WHAT IS EXPECTED → Below are records to write out again, exactly as they read.

----------

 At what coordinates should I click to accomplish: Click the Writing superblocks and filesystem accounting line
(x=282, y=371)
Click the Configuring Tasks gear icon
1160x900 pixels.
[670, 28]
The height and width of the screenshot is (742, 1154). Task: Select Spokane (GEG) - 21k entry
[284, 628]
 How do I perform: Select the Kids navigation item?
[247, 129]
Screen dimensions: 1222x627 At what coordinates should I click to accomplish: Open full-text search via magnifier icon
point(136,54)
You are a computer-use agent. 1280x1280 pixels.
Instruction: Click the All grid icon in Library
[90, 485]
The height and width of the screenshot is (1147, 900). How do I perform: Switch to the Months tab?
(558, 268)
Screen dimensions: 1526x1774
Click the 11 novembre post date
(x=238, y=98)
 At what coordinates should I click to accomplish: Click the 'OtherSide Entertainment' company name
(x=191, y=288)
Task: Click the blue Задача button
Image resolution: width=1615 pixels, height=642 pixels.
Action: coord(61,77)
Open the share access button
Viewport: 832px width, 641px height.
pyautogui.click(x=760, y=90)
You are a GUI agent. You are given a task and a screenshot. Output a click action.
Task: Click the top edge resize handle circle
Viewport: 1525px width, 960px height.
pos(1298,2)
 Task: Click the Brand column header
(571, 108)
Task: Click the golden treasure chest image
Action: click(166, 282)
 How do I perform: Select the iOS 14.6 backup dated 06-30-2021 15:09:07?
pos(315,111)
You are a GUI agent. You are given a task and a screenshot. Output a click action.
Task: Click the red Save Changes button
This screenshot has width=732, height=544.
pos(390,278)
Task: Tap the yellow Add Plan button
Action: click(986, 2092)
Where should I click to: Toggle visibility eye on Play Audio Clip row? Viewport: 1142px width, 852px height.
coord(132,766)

----------

TASK OUTPUT →
 At what coordinates should I click to accomplish: Click the Writing superblocks and filesystem accounting line
(x=282, y=371)
Click the Configuring Tasks gear icon
1160x900 pixels.
[670, 28]
The height and width of the screenshot is (742, 1154). Task: Select Spokane (GEG) - 21k entry
[284, 628]
 How do I perform: Select the Kids navigation item?
[247, 129]
Screen dimensions: 1222x627 At what coordinates should I click to accomplish: Open full-text search via magnifier icon
point(136,54)
You are a computer-use agent. 1280x1280 pixels.
Instruction: Click the All grid icon in Library
[90, 485]
The height and width of the screenshot is (1147, 900). How do I perform: Switch to the Months tab?
(558, 268)
Screen dimensions: 1526x1774
Click the 11 novembre post date
(x=238, y=98)
 At what coordinates should I click to accomplish: Click the 'OtherSide Entertainment' company name
(x=191, y=288)
Task: Click the blue Задача button
Image resolution: width=1615 pixels, height=642 pixels.
Action: coord(61,77)
Open the share access button
Viewport: 832px width, 641px height.
pyautogui.click(x=760, y=90)
You are a GUI agent. You are given a task and a screenshot. Output a click action.
Task: Click the top edge resize handle circle
Viewport: 1525px width, 960px height.
pos(1298,2)
 Task: Click the Brand column header
(571, 108)
Task: Click the golden treasure chest image
Action: click(166, 282)
 How do I perform: Select the iOS 14.6 backup dated 06-30-2021 15:09:07?
pos(315,111)
You are a GUI agent. You are given a task and a screenshot. Output a click action.
Task: Click the red Save Changes button
This screenshot has width=732, height=544.
pos(390,278)
Task: Tap the yellow Add Plan button
Action: click(986, 2092)
Where should I click to: Toggle visibility eye on Play Audio Clip row? Viewport: 1142px width, 852px height.
coord(132,766)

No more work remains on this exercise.